Background: Familial defective apolipoprotein (apo) B-100 (FDB) is caused by a mutation in the apoB gene and characterized by decreased binding of LDL to LDL receptors because of reduced function of the apoB-100 ligand. FDB may be associated with severe hypercholesterolemia and cannot always be distinguished from familial hypercholesterolemia phenotypically.

Methods: We used a fluorescence flow cytometry assay with Epstein-Barr virus-transformed lymphocytes to detect reduced LDL ligand function by competitive binding with fluorescently conjugated LDL (DiI-LDL). The assay was tested and validated using LDL from patients heterozygous for the Arg3500-Gln mutation and their first-degree relatives. Knowing the actual apoB genotype of patients and relatives allowed us to assess the ability of the assay to predict the results of DNA analysis. The results were compared to measurements of LDL ligand function in unrelated healthy control subjects to characterize functionally the Arg3500-Gln mutation.

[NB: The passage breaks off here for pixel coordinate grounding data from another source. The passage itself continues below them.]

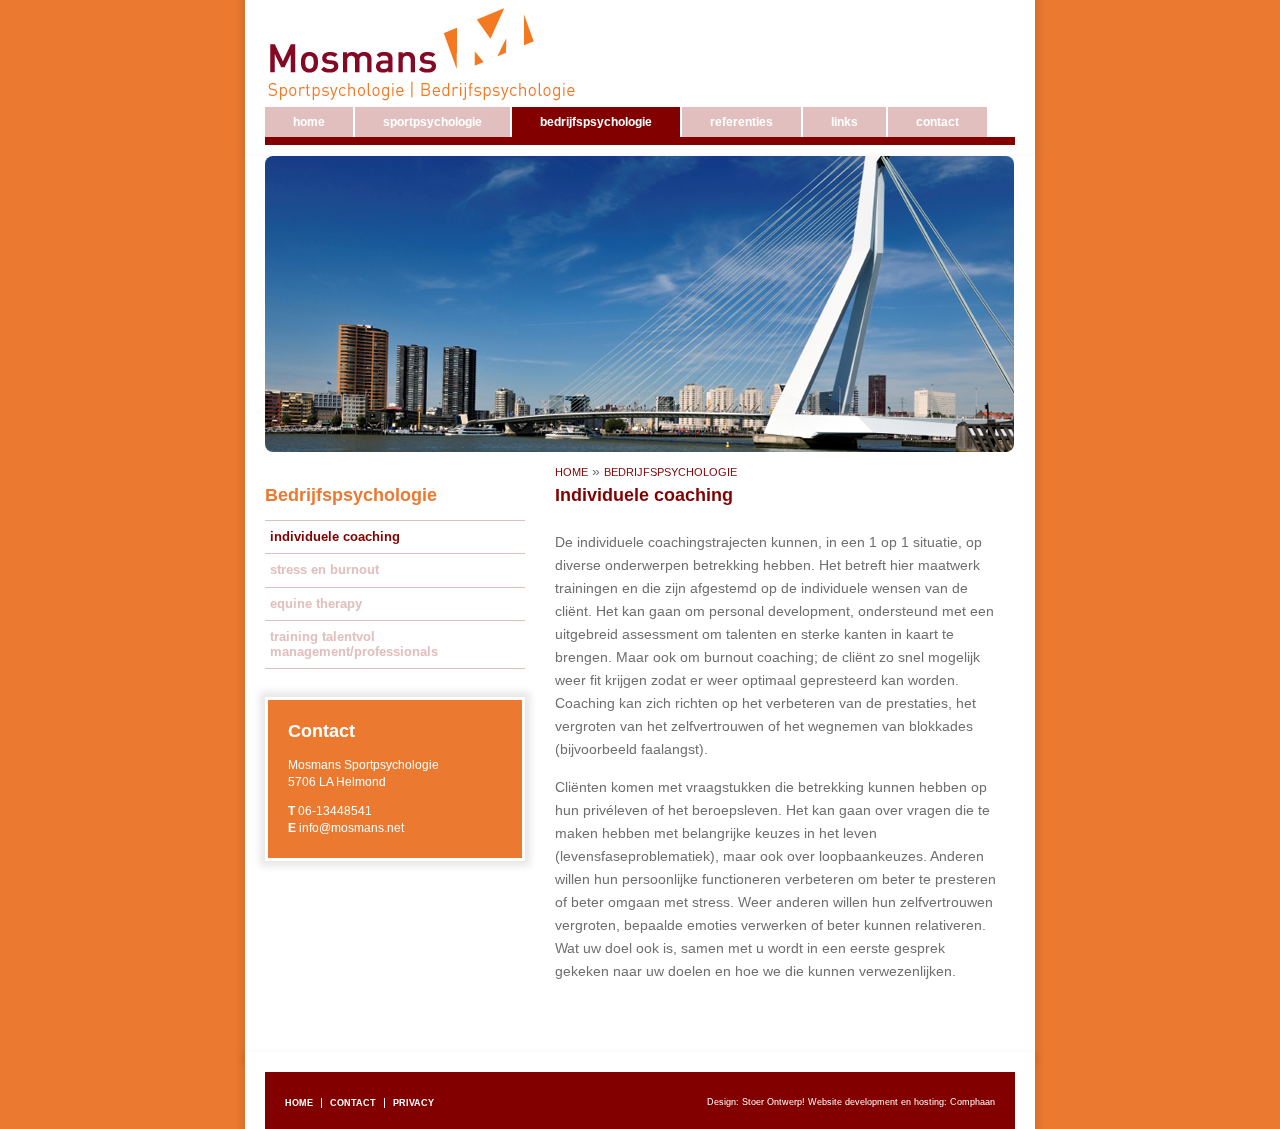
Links (844, 122)
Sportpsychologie (432, 122)
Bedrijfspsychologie (670, 472)
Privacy (413, 1103)
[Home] (426, 53)
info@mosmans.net (351, 828)
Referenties (741, 122)
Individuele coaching (335, 536)
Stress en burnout (324, 569)
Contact (937, 122)
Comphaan (972, 1102)
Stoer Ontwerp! (773, 1102)
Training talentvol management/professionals (354, 644)
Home (571, 472)
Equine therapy (316, 603)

Results: Fluorescence was significantly increased in cells incubated with DiI-LDL in competition with unlabeled LDL from FDBR3500Q heterozygotes compared with cells incubated with DiI-LDL in competition with unlabeled LDL from relatives or unrelated healthy control subjects. Thus, patients heterozygous for the Arg3500-Gln mutation had significantly reduced LDL ligand function. The binding affinity of LDL from FDBR3500Q heterozygotes was 32% of that in non-FDB relatives and healthy controls. The assay had a diagnostic sensitivity of 0.95 and diagnostic specificity of 0.89.

Conclusions: The diagnostic accuracy of the assay was too low to allow reliable diagnosis of individual cases of heterozygous FDBR3500Q. However, fluorescence flow cytometry may supplement genetic identification of FDB and functionally characterize gene mutations associated with major reductions in LDL ligand function.